BEGIN TASK INPUT

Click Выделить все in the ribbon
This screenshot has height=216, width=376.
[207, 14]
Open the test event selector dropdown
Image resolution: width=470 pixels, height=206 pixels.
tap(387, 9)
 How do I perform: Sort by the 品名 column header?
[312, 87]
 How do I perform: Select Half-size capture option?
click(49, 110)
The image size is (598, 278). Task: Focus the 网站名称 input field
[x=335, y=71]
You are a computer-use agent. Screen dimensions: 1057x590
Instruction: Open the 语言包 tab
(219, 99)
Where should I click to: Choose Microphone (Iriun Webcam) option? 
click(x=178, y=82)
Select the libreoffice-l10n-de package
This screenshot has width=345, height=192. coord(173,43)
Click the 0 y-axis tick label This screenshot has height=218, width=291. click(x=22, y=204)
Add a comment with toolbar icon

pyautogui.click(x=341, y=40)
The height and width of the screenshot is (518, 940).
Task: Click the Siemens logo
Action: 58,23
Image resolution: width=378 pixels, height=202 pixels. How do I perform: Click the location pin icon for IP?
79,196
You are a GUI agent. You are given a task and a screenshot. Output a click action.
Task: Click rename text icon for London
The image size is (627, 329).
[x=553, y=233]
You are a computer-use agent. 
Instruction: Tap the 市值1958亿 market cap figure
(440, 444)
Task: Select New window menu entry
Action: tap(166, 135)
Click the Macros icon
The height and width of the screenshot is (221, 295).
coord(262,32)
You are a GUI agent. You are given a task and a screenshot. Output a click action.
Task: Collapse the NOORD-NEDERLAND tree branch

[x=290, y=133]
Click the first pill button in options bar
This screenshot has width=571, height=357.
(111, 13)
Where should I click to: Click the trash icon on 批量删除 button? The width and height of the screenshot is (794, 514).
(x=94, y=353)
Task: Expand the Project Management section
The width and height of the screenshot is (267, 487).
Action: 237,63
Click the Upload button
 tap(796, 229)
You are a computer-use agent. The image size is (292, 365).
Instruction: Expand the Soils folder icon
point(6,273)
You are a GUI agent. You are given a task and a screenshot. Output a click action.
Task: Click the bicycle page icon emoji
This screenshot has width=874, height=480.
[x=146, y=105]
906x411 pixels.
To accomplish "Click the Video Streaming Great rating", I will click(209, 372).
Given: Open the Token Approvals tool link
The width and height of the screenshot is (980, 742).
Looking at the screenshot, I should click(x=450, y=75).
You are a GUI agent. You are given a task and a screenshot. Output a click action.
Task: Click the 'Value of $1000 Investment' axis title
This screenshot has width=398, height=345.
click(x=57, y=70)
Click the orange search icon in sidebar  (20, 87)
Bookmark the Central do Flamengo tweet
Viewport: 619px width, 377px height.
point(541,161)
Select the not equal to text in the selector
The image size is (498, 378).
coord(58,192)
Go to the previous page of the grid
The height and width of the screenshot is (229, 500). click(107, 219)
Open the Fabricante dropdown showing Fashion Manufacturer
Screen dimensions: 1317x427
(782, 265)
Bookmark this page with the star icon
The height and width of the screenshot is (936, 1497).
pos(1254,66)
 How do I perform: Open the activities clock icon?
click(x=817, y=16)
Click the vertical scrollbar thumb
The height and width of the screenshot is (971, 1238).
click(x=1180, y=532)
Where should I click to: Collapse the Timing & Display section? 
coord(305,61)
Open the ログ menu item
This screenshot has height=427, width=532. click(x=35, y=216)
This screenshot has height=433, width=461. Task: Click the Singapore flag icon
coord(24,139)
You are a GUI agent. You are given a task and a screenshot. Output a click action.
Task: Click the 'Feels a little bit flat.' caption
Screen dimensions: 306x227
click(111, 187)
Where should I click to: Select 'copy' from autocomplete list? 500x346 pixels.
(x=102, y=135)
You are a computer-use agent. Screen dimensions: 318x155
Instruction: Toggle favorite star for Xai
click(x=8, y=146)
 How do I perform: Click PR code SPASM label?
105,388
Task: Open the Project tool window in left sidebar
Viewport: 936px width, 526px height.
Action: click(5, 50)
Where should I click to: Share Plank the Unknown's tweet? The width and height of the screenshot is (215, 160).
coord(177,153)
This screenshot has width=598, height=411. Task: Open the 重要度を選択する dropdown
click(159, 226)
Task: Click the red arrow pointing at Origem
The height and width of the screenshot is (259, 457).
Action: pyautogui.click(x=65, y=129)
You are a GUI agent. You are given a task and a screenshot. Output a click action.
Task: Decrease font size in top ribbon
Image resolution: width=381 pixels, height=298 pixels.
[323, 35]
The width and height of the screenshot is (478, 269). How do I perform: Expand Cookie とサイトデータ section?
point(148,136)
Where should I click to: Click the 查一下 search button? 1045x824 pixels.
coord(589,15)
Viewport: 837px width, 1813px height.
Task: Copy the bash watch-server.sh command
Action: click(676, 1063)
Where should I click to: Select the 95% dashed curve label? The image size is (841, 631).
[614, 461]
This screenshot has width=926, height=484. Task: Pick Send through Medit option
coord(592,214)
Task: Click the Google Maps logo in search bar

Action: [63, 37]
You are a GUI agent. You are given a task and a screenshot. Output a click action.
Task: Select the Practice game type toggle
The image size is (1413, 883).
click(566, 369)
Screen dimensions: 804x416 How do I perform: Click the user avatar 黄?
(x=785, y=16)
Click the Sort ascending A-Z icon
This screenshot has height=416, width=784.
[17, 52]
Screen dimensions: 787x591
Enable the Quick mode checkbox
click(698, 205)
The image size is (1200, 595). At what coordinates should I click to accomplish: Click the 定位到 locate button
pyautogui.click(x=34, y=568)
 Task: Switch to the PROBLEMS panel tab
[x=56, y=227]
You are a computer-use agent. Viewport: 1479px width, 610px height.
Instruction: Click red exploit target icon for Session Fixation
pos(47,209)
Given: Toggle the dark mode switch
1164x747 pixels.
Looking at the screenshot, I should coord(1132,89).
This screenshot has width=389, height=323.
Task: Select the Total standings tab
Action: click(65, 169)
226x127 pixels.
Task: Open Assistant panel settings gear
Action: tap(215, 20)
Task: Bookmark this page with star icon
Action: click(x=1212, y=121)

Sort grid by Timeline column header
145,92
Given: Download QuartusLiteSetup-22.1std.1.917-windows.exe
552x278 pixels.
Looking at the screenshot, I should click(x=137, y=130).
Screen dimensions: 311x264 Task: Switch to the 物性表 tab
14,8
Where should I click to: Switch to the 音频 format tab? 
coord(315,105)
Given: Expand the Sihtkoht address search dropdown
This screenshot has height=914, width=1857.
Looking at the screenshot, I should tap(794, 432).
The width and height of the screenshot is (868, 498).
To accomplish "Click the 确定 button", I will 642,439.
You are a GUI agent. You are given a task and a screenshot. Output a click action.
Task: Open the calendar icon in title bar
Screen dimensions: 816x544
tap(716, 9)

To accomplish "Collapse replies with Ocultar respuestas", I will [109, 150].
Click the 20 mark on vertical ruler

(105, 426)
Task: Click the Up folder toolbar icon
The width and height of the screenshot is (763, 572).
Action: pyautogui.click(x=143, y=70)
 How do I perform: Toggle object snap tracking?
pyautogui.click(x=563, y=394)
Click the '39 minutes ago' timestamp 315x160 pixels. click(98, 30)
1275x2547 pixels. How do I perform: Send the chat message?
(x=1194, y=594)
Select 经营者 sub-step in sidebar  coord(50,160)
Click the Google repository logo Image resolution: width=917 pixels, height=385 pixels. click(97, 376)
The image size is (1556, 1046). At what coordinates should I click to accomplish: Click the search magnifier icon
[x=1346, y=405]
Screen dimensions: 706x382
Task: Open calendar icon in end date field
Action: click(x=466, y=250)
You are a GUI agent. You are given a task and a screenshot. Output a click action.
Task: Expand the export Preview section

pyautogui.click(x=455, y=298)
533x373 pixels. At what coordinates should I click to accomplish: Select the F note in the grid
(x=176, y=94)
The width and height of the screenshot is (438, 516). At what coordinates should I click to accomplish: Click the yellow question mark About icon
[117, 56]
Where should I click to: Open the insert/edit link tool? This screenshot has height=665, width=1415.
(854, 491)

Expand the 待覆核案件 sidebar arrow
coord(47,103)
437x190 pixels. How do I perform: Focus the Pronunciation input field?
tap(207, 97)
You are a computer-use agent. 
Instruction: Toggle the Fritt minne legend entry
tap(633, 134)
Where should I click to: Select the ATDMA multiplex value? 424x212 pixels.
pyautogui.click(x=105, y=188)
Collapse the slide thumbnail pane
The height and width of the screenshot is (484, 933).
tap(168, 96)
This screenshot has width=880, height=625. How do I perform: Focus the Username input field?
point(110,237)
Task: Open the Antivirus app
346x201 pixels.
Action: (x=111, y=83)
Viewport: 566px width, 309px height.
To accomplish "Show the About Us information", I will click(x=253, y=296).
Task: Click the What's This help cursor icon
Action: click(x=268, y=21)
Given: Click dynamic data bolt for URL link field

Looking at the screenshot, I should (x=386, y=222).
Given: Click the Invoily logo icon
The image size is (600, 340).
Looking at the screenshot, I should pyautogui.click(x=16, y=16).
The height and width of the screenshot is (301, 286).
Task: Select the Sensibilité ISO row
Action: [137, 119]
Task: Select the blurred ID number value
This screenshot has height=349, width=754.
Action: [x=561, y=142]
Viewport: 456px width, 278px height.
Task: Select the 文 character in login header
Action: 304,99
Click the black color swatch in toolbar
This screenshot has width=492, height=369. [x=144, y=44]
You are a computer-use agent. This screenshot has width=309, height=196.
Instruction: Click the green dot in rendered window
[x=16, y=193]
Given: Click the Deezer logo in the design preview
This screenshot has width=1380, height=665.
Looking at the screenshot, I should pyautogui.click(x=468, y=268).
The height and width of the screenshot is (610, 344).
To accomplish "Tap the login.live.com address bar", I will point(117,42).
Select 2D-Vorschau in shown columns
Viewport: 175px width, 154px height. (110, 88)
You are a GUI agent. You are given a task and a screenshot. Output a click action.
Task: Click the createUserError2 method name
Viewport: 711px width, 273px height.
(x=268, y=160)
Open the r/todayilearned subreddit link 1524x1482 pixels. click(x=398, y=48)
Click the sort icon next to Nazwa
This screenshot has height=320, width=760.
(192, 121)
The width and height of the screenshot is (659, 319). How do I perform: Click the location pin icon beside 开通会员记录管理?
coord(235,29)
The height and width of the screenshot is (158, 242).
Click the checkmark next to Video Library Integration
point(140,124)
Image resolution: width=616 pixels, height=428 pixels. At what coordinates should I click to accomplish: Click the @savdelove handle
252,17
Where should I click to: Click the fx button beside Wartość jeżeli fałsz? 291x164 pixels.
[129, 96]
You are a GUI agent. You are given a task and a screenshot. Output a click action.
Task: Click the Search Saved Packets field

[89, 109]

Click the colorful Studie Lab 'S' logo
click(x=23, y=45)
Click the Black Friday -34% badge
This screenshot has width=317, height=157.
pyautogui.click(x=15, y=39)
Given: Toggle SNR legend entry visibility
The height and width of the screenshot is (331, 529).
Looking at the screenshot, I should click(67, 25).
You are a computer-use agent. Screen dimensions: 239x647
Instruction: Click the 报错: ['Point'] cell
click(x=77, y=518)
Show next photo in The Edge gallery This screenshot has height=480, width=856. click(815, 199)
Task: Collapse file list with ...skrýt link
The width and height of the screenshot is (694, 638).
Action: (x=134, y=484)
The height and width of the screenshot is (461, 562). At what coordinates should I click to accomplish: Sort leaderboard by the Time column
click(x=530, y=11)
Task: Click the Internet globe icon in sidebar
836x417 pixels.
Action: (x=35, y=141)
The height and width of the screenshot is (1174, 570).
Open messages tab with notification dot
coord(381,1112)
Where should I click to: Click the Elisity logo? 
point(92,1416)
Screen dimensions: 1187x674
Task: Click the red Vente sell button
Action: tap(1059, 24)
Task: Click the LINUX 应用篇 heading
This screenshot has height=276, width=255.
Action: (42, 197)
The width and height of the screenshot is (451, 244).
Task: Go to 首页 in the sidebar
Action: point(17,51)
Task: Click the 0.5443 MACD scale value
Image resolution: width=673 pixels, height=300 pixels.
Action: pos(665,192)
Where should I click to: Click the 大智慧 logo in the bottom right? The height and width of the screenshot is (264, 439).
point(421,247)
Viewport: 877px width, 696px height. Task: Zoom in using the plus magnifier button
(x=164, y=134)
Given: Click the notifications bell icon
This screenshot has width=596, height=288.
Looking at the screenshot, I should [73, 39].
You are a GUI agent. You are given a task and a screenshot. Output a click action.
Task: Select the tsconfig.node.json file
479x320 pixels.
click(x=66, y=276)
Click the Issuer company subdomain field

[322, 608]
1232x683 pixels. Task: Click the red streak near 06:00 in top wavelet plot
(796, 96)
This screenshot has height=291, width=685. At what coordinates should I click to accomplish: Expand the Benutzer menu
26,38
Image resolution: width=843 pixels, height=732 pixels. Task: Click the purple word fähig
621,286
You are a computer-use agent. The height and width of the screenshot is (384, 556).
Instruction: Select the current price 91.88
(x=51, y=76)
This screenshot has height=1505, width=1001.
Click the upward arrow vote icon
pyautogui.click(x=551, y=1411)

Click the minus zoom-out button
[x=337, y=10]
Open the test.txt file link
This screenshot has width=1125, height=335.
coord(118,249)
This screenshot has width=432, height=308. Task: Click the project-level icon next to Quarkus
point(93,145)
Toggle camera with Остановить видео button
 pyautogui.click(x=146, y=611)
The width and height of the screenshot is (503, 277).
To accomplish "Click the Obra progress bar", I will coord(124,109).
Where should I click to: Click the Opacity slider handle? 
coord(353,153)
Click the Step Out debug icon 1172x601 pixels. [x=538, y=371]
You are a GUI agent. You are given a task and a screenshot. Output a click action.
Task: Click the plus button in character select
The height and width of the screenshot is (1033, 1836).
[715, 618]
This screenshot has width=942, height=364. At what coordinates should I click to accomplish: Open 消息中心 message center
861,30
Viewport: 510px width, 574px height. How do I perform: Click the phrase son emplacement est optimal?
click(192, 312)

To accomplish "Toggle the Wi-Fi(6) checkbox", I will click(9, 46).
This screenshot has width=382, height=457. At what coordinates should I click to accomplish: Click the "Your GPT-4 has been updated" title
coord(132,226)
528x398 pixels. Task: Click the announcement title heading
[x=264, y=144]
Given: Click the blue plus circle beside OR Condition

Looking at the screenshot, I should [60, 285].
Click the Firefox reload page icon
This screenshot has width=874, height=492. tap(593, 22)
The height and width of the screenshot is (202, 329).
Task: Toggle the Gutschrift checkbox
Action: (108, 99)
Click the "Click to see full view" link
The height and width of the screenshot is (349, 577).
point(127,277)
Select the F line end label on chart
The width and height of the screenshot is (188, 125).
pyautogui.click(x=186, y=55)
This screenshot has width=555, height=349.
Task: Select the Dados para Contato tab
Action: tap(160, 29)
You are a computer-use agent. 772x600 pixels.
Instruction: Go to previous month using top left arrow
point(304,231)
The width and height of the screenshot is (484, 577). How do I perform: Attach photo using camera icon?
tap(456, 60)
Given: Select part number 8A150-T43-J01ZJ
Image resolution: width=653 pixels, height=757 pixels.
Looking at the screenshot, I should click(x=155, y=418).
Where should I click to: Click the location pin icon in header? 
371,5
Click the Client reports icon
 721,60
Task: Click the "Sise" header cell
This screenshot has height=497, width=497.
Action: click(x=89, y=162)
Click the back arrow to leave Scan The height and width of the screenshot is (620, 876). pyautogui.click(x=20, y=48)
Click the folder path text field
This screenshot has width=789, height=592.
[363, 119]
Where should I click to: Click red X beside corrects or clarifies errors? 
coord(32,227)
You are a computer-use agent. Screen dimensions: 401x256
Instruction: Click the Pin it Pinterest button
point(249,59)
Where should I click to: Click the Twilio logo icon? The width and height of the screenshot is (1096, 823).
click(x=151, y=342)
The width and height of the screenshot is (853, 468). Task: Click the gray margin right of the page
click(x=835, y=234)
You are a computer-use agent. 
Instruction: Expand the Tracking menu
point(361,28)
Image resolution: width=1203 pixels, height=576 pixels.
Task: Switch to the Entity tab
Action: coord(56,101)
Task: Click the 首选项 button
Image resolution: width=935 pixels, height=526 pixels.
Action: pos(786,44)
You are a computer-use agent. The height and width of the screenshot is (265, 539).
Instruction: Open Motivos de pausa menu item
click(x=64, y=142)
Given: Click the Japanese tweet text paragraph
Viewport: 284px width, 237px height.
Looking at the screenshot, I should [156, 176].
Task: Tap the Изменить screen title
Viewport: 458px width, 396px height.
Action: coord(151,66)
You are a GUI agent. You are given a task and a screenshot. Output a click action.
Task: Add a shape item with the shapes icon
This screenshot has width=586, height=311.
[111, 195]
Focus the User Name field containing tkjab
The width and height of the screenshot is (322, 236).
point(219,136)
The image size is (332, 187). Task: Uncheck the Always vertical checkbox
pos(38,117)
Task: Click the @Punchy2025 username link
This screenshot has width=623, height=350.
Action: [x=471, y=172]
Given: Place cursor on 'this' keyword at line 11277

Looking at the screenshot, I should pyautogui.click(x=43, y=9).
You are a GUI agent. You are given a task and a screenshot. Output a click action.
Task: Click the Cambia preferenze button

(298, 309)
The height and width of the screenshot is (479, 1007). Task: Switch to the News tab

END TASK INPUT

• [EXERCISE AIM]: Using the data above, print exactly the lines from the line that contains "Given: Click the Invoily logo icon" through the line that contains "Task: Select the blurred ID number value", with both included.

• [WRITTEN ANSWER]:
Given: Click the Invoily logo icon
The image size is (600, 340).
Looking at the screenshot, I should pyautogui.click(x=16, y=16).
The height and width of the screenshot is (301, 286).
Task: Select the Sensibilité ISO row
Action: [137, 119]
Task: Select the blurred ID number value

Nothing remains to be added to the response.